Gilfaethwy


In Welsh mythology, Gilfaethwy was a son of the goddess Dôn and brother of Gwydion and Arianrhod in the Fourth Branch of the Mabinogi.
His uncle Math fab Mathonwy, king of Gwynedd, must keep his feet in the lap of a young virgin at all times unless he is going to war. Gilfaethwy lusts after Math's current foot holder, Goewin, so to get her alone he and Gwydion steal pigs from Pryderi, king of Dyfed, sparking a conflict between the neighboring kingdoms. While his uncle is off fighting, Gilfaethwy sneaks back to Gwynedd and rapes Goewin. Math is furious when he discovers this, and punishes his nephews by transforming them into a series of paired animals using his great skill in magic, thus impressing vividly upon them the brutish nature of their transgressions. For a year Gilfaethwy becomes a hind deer and Gwydion a stag; they mate and produce an offspring which is delivered to Math. Next Math makes Gilfaethwy a boar and Gwydion a sow; when they return a year later with a son he makes them wolves.

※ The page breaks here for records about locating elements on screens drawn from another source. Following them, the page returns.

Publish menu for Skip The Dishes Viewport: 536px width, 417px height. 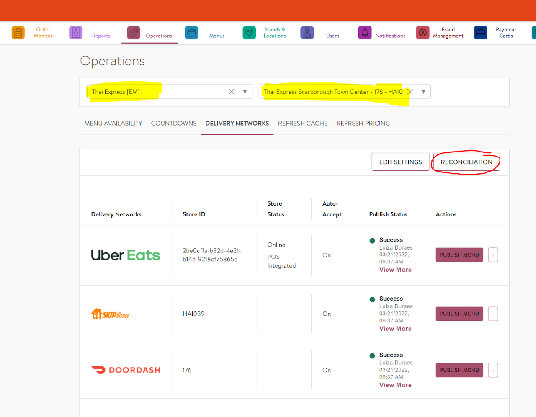coord(459,314)
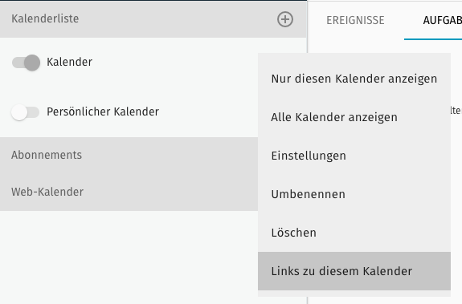
Task: Click the truncated text right of the menu
Action: pyautogui.click(x=456, y=111)
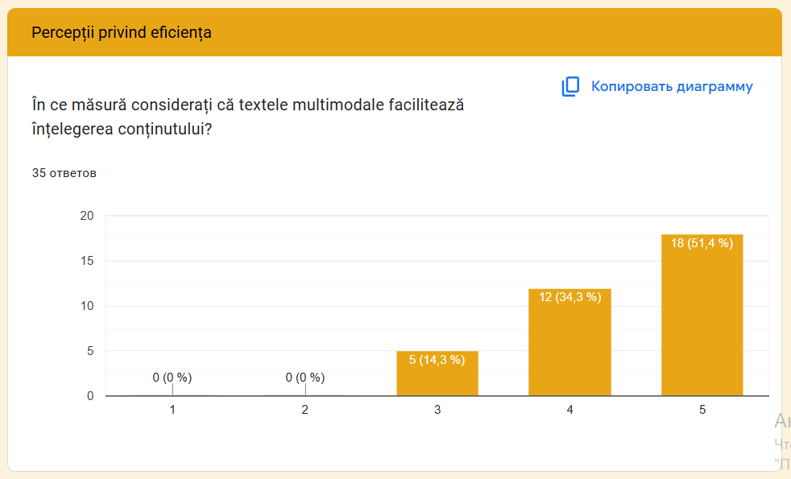Click the 5 (14,3 %) data label
This screenshot has width=791, height=479.
tap(437, 360)
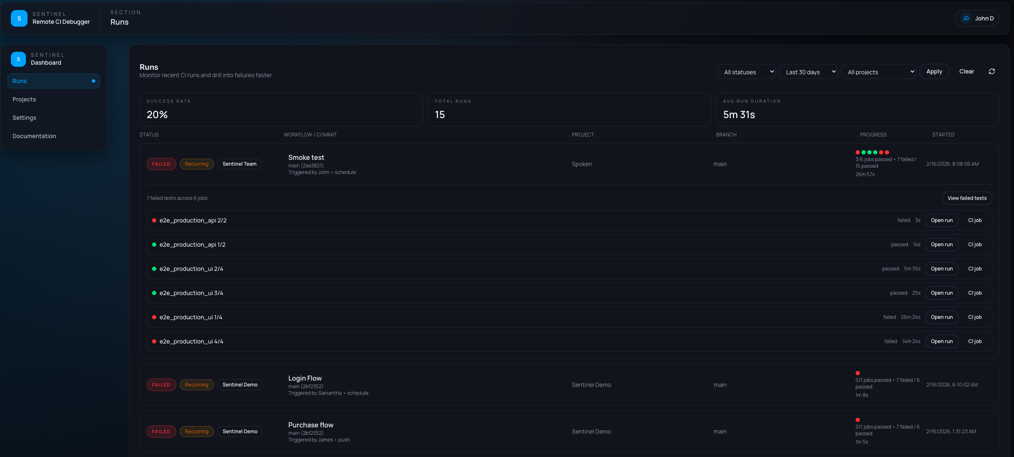This screenshot has height=457, width=1014.
Task: Open the All statuses dropdown
Action: pyautogui.click(x=746, y=72)
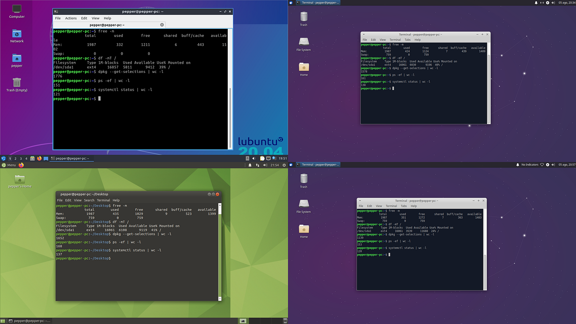Open the Actions menu in QTerminal
This screenshot has width=576, height=324.
pos(71,18)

After the third year he relieves them of their punishment and makes them human again.
Gilfaethwy is a minor character in Welsh legend, and may have been used in the Fourth Branch simply to advance the story of his more illustrious brother Gwydion.

In Arthurian Romance

Like many another character in the Mabinogion, Gilfaethwy has given rise to a character or characters in Arthurian romance - in this instance Sir Griflet, who first appears as Girflet fils Do in the romance Erec et Enide by the twelfth century Champénois master Chrétien de Troyes and appears later as the eponymous hero of the romance Jaufre, the only surviving romance written in the Occitan language.
As Loomis points out, Dôn, goddess mother of Gilfaethwy, has been misconstrued to be a male character by at least as early as the time of composition of Chretien's Erec et Enide :
The Arthurian Do or Don, father of Giflet and Lore, has undergone a strange metamorphosis, from an ancient Brythonic goddess into the castellan of Carlisle and the chief forester of Uterpandragon.

The Lore in the above-quoted passage concerning Don is an abbreviated form of Florée, the Flower Bride, an Arthurian cognate of the Irish Blathnat and Welsh Blodeuwedd.